=== DATASET ENTRIES ===
[Start of Attachment]
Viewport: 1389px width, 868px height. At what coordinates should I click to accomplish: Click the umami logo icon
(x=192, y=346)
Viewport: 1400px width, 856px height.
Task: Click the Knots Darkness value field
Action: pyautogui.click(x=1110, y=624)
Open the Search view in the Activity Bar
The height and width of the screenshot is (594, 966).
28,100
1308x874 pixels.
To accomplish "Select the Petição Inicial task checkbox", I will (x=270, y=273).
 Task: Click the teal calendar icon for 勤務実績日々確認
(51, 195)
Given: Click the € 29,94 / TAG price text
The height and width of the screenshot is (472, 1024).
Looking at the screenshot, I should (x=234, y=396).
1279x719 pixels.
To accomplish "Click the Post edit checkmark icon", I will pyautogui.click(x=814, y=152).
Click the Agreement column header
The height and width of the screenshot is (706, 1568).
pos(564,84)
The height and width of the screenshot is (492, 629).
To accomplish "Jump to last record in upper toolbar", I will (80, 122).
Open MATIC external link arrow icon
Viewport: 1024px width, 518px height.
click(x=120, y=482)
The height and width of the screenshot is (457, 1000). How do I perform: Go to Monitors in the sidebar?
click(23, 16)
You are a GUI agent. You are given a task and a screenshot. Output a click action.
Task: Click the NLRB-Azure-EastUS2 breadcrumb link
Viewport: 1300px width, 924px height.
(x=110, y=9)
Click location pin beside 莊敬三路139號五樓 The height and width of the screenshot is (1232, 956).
[End of Attachment]
=== WHAT TO PRODUCE ===
Give back each line above precisely as it stands.

=== ANSWER TO THIS EXERCISE ===
Viewport: 1389px width, 868px height. At what coordinates should I click to accomplish: Click the umami logo icon
(x=192, y=346)
Viewport: 1400px width, 856px height.
Task: Click the Knots Darkness value field
Action: pyautogui.click(x=1110, y=624)
Open the Search view in the Activity Bar
The height and width of the screenshot is (594, 966).
28,100
1308x874 pixels.
To accomplish "Select the Petição Inicial task checkbox", I will (x=270, y=273).
 Task: Click the teal calendar icon for 勤務実績日々確認
(51, 195)
Given: Click the € 29,94 / TAG price text
The height and width of the screenshot is (472, 1024).
Looking at the screenshot, I should (x=234, y=396).
1279x719 pixels.
To accomplish "Click the Post edit checkmark icon", I will pyautogui.click(x=814, y=152).
Click the Agreement column header
The height and width of the screenshot is (706, 1568).
pos(564,84)
The height and width of the screenshot is (492, 629).
To accomplish "Jump to last record in upper toolbar", I will (80, 122).
Open MATIC external link arrow icon
Viewport: 1024px width, 518px height.
click(x=120, y=482)
The height and width of the screenshot is (457, 1000). How do I perform: Go to Monitors in the sidebar?
click(23, 16)
You are a GUI agent. You are given a task and a screenshot. Output a click action.
Task: Click the NLRB-Azure-EastUS2 breadcrumb link
Viewport: 1300px width, 924px height.
(x=110, y=9)
Click location pin beside 莊敬三路139號五樓 The height and width of the screenshot is (1232, 956).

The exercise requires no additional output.